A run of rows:
---*---

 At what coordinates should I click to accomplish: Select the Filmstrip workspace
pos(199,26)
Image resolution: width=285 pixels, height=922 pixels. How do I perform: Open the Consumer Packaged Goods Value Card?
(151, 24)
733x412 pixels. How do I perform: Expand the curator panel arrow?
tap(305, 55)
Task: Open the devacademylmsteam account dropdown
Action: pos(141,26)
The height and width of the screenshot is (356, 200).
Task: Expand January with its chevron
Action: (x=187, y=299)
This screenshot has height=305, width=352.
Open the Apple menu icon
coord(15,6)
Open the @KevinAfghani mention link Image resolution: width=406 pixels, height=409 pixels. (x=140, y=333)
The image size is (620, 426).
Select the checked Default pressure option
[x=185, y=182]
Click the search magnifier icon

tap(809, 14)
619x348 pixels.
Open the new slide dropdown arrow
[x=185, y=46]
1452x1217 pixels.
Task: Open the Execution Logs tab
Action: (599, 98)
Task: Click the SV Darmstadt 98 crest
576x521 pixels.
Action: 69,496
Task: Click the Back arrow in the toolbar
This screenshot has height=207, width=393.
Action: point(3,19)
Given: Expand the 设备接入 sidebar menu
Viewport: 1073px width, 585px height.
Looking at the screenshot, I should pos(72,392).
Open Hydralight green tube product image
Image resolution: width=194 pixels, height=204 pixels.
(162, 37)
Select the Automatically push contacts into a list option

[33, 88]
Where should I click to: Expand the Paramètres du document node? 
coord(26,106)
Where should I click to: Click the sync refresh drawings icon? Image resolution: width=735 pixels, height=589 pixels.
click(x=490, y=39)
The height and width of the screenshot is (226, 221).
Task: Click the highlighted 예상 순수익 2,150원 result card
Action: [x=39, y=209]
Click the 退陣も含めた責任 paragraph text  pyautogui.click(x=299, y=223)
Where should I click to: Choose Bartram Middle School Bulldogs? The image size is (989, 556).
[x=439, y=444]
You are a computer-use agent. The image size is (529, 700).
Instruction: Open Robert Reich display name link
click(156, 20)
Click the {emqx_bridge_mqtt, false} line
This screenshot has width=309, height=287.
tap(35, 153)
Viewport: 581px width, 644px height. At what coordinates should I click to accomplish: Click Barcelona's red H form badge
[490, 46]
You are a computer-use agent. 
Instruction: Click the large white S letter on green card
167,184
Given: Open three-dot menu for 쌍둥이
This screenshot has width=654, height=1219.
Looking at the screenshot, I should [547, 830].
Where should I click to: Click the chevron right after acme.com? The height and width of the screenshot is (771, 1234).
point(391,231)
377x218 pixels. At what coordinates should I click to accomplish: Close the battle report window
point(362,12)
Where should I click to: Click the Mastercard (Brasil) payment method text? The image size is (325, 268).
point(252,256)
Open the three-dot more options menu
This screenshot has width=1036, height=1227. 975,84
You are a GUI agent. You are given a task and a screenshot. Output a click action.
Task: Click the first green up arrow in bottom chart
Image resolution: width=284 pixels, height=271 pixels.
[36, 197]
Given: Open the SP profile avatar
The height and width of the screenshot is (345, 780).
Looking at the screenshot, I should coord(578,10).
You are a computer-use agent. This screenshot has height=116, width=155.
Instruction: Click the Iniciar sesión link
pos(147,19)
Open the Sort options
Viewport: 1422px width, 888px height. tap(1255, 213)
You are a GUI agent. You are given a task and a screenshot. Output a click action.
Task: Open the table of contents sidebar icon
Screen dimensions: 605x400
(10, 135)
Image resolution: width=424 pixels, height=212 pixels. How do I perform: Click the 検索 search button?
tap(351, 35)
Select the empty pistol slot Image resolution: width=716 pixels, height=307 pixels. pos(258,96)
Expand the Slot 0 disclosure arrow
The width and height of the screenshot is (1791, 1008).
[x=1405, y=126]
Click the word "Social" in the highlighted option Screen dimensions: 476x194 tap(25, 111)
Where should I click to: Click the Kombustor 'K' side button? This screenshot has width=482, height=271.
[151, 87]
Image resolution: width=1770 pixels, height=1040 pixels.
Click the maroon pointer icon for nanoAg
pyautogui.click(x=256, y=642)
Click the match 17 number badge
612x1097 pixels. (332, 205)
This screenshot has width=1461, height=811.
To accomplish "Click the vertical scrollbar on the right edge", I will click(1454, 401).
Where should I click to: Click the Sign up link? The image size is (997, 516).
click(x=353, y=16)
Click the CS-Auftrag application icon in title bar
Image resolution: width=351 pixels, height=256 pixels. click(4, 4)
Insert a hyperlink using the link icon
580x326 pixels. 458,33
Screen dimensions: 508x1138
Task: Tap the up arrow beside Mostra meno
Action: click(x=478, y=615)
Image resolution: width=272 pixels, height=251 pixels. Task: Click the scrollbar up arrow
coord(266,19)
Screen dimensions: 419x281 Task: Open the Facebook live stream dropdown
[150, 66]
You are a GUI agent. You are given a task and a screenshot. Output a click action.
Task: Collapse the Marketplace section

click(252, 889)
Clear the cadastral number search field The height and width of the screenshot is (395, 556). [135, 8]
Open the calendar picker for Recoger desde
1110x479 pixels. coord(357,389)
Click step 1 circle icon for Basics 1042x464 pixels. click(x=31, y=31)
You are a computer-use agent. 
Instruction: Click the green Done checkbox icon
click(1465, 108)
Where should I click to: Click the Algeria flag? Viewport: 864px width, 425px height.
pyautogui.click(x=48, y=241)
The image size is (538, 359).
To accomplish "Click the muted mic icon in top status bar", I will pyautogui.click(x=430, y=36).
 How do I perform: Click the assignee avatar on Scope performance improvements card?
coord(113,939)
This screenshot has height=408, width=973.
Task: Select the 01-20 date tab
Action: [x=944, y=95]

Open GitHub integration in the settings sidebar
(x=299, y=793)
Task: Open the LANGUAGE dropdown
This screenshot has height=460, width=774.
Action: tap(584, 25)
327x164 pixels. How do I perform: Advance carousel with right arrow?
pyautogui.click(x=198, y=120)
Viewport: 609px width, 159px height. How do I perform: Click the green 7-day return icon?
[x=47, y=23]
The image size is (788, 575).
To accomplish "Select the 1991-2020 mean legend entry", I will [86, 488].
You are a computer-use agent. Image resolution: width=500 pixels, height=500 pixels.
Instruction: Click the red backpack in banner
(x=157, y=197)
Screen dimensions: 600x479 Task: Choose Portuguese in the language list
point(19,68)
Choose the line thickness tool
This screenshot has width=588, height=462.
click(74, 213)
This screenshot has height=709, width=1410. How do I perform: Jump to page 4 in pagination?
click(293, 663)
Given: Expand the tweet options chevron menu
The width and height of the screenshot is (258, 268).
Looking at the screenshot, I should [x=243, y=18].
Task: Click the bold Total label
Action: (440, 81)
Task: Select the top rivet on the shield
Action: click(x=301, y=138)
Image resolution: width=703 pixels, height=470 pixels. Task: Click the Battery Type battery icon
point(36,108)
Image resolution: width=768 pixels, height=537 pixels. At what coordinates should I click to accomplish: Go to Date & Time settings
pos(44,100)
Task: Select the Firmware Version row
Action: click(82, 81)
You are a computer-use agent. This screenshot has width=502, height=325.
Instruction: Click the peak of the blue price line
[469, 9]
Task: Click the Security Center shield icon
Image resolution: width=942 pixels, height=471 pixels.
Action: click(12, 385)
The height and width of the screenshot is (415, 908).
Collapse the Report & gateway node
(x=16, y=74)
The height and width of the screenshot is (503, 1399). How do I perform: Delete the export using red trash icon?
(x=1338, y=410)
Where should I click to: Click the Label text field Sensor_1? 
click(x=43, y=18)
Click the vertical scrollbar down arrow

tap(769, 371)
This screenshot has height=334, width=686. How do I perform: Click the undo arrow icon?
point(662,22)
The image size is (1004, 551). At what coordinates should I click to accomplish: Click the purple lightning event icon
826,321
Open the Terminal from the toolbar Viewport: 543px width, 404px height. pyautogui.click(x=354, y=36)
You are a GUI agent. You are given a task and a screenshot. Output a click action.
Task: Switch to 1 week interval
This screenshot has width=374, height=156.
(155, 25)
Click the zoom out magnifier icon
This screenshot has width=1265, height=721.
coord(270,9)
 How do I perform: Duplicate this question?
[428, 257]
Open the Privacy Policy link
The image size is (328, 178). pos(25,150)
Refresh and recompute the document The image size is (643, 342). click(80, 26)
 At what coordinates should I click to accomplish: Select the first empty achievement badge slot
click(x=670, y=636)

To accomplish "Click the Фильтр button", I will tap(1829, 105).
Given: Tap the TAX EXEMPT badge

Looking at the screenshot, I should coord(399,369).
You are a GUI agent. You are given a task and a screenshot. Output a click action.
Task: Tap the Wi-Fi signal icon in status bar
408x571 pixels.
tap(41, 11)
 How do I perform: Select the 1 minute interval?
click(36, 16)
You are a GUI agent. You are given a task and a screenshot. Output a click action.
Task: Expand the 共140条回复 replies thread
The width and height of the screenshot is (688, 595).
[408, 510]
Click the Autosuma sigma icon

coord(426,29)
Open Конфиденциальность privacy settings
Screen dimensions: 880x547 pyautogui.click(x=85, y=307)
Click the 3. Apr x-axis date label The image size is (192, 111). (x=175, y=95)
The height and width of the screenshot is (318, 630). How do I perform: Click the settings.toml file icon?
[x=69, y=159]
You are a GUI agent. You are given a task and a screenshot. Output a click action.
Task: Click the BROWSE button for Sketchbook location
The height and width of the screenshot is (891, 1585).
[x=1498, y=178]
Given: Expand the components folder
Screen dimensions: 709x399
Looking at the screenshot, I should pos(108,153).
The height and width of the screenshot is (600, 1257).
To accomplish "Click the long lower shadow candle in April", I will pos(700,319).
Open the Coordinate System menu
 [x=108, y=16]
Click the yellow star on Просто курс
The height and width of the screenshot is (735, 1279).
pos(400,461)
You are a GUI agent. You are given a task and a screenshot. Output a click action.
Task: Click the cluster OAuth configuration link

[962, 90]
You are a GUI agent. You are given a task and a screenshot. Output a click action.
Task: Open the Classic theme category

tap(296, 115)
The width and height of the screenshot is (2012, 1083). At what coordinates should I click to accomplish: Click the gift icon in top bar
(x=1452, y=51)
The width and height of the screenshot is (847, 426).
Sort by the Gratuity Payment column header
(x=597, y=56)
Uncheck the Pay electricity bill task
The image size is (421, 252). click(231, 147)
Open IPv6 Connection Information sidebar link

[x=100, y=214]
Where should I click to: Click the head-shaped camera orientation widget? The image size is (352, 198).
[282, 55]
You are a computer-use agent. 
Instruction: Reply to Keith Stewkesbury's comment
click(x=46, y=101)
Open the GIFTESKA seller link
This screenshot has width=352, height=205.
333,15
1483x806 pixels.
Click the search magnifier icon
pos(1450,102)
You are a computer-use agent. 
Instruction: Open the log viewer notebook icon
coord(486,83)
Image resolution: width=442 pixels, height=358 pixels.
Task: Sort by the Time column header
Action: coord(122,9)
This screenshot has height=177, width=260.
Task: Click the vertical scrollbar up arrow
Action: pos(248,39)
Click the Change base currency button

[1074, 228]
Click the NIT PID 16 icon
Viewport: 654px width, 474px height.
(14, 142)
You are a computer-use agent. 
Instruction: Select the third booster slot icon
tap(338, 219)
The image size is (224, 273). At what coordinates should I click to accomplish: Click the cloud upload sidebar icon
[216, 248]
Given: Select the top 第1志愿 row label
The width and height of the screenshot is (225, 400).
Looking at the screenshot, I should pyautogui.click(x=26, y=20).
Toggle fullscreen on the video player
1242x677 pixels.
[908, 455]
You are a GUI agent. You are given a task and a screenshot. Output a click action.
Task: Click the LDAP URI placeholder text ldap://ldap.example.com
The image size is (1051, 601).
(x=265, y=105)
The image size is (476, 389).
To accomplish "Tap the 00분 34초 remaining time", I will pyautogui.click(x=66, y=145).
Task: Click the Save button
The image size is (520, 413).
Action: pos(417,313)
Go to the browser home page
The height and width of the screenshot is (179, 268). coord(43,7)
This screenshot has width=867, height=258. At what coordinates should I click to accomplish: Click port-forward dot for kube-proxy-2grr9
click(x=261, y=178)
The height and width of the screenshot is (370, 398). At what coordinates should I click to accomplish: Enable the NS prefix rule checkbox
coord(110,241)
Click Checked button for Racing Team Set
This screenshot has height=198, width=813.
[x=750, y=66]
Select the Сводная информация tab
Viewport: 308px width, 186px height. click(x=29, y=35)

---*---

Goal of the exercise: Could you copy the rows from the line with "Expand the Slot 0 disclosure arrow" to the line with "will pyautogui.click(x=430, y=36).", including both of those lines, with no changes?

Answer to this problem:
Expand the Slot 0 disclosure arrow
The width and height of the screenshot is (1791, 1008).
[x=1405, y=126]
Click the word "Social" in the highlighted option Screen dimensions: 476x194 tap(25, 111)
Where should I click to: Click the Kombustor 'K' side button? This screenshot has width=482, height=271.
[151, 87]
Image resolution: width=1770 pixels, height=1040 pixels.
Click the maroon pointer icon for nanoAg
pyautogui.click(x=256, y=642)
Click the match 17 number badge
612x1097 pixels. (332, 205)
This screenshot has width=1461, height=811.
To accomplish "Click the vertical scrollbar on the right edge", I will click(1454, 401).
Where should I click to: Click the Sign up link? The image size is (997, 516).
click(x=353, y=16)
Click the CS-Auftrag application icon in title bar
Image resolution: width=351 pixels, height=256 pixels. click(4, 4)
Insert a hyperlink using the link icon
580x326 pixels. 458,33
Screen dimensions: 508x1138
Task: Tap the up arrow beside Mostra meno
Action: click(x=478, y=615)
Image resolution: width=272 pixels, height=251 pixels. Task: Click the scrollbar up arrow
coord(266,19)
Screen dimensions: 419x281 Task: Open the Facebook live stream dropdown
[150, 66]
You are a GUI agent. You are given a task and a screenshot. Output a click action.
Task: Collapse the Marketplace section

click(252, 889)
Clear the cadastral number search field The height and width of the screenshot is (395, 556). [135, 8]
Open the calendar picker for Recoger desde
1110x479 pixels. coord(357,389)
Click step 1 circle icon for Basics 1042x464 pixels. click(x=31, y=31)
You are a computer-use agent. 
Instruction: Click the green Done checkbox icon
click(1465, 108)
Where should I click to: Click the Algeria flag? Viewport: 864px width, 425px height.
pyautogui.click(x=48, y=241)
The image size is (538, 359).
To accomplish "Click the muted mic icon in top status bar", I will pyautogui.click(x=430, y=36).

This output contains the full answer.